A son loses a father. A wife loses a husband. A mom loses a son and a father loses a son. 

And the father who left came back to mourn over his son's death. The one that he chose not to be with when he was still alive. Irony.


     The losses on the book rooted in the events in which they do not have the power to stop them. A war. The 9/11 terrorist attack (so they said). In the book, after his father's death, Oskar found a key in a blue vase in his father's closet with a name on the envelope the key was put in, Black. He then set a search to find the lock to which the key could open, with the three clues; the key, a name and a vase. He was determined to go to every Black in the city and find the lock of the key. In his journey, the life of his family unraveled, told in different shades of colours but still revolving around the same story, a loss. Oskar's determination to find the lock was almost illogical. It would probably take him years to go to all the Black in the city and he still had a slim chance of finding the right lock but he was determined to find it. 




     The book is fascinating in a way how the characters dealt with their loss, very uniquely. In his visits, there was a Black who drew the face of the same man over and over again, there was a couple who made museums of each other, there was a person who lived in the Empire State Building since her husband died, and has not gone down since then. There was a Mr. Black who had always prepared snacks just in case the person he was waiting to come back show up. Mr. Black who lived upstairs had a tree that he pulled out of a park which he put in his bedroom, the tree which his wife stumbled over the root. After his wife died, he put a thumbtack every day on the tree until the tree becomes a mini magnet. How a couple separated because the husband was mourning too much in his past mistakes with his late father that it affected his marriage. The name Black itself is symbolic with what the colour is usually associated with. Darkness, emptiness, unpleasant things.


"I'm so afraid of losing something I love I refuse to love anything."


     Another part that I loved was about his grandparents' relationship. They were survivors of the German war, in Dresden. They met each other in US and got married. His grandfather slowly lost his words in his speech and soon after, he stopped talking. Funny how his whole life since then could be seen in the pages on the books he used to communicate with people.  They also had Nothing and Something area in their apartment. Whenever one was at the Nothing area, the other one must pretend that he/she does not exist, invisible. I guess when you had survived a grueling war and has lost the people so dear to you, sometimes when the memories came back you just need a space to evaporate yourself. To go to a place that does not even exist because it can further convince you of your non-existence. To not care and to not be cared for. You just want to be invisible even for a while. He left after he knew that the grandmother was pregnant. It violated the rules that they had agreed on, no children but he wrote letters to his son everyday ever since. To my unborn child, to my son. Most of them were not sent. His grandmother only ever gave one letter that the grandfather sent to his son.

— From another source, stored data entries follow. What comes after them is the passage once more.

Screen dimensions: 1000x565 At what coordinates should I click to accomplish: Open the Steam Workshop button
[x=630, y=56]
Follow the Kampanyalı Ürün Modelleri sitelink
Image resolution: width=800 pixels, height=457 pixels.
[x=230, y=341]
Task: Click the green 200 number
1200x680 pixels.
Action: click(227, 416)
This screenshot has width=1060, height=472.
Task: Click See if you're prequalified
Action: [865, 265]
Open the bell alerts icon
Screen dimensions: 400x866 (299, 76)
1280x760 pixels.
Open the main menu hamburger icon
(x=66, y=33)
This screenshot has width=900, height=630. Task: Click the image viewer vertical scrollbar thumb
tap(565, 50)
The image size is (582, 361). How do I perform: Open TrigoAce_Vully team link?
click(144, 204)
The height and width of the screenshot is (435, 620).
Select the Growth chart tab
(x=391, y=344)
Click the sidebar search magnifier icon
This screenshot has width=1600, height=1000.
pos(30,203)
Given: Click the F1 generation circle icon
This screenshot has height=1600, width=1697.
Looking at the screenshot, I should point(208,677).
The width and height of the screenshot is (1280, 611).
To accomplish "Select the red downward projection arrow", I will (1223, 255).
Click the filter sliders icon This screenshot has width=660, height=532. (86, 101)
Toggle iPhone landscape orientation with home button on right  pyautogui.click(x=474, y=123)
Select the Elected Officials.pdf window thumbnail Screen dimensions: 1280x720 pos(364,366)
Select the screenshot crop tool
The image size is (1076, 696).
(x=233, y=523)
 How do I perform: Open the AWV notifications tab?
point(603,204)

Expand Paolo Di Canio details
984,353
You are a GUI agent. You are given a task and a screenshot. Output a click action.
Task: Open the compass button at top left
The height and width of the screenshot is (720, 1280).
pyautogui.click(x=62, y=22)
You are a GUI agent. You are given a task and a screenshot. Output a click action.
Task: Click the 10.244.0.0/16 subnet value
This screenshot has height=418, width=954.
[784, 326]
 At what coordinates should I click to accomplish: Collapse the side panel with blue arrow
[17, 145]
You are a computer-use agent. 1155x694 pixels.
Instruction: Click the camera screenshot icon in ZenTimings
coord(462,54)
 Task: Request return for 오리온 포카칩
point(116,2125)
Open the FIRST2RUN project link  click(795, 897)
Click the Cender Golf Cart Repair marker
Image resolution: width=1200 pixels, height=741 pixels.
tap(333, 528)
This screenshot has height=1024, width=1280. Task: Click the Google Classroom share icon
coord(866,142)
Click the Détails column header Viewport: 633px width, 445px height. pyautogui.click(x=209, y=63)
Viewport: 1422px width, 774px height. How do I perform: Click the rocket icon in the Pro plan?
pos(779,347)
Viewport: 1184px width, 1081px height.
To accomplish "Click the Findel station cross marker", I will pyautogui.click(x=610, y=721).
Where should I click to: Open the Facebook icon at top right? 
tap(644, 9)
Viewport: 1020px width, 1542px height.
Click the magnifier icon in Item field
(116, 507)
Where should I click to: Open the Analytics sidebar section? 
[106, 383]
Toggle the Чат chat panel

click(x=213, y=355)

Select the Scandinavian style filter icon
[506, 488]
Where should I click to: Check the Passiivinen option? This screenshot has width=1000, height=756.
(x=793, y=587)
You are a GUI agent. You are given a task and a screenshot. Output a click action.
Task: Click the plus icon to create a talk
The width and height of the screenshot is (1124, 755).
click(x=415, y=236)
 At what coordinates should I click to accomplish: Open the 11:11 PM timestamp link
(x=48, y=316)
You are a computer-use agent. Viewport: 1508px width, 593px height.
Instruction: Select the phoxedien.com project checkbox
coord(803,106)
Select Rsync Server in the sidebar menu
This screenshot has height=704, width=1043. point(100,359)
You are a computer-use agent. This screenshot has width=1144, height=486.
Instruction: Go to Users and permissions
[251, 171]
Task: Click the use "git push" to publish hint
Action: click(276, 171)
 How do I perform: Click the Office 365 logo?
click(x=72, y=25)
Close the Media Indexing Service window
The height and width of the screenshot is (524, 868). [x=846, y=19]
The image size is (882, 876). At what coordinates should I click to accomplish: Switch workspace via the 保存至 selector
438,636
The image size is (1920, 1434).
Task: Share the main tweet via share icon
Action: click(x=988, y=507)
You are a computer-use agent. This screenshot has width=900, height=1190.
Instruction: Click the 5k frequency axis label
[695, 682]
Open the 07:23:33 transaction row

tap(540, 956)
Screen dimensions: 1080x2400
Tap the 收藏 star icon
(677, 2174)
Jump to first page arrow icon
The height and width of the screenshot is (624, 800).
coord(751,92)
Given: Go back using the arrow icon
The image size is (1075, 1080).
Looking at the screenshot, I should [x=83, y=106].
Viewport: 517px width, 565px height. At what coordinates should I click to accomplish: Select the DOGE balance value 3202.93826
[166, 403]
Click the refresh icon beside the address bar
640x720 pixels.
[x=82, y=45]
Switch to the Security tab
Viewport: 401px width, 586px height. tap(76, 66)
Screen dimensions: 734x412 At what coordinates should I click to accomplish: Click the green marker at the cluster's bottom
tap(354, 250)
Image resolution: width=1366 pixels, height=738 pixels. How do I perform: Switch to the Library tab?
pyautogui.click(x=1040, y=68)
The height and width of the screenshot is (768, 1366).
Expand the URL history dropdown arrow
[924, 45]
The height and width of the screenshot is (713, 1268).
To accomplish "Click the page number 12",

     Another thing that I love about the book is the pictures. Yes, those up there and also these;




     By the end of the book, Oskar did found the lock of the key but it has got nothing to do with his father, it was someone else's father. There was also no mentioning whether he got over the grief or not. I guess it is hard, dealing with loss but I guess it's a part of the process in life. Our relationships with other people, are attachments of the world in which we could be broken beyond repair if we hold on to it too tight. But that does not mean that we should not love at all. I guess it would be a good idea to draw a line. I am not in any position to comment on this as different people would be dealing with different level of pain depending on what causes it.

But hey, I love this book.

To all those suffering from sadness or depression, know that it isn’t your fault. It isn’t because you’re weak. It isn’t because you’re just not grateful enough. It isn’t because you’re just not religious enough. It isn’t because you don’t have enough faith. It isn’t because God is angry with you. To all the well-meaning people who tell you this, just smile. And know deep in your heart that the tests of God come in different forms to different people. And know that, by the help of God, every test can become a tool to get closer to Him. And that, verily, with hardship come ease–and like all things of this world–this too shall pass.
(Yasmin Mogahed)



Comments

dyana said…
buku ni nampak macam ohsem! :D
Nia Ilemor said…
It is! (for me hihi) Give it a go, it's worth reading. Opens up a new perspective :)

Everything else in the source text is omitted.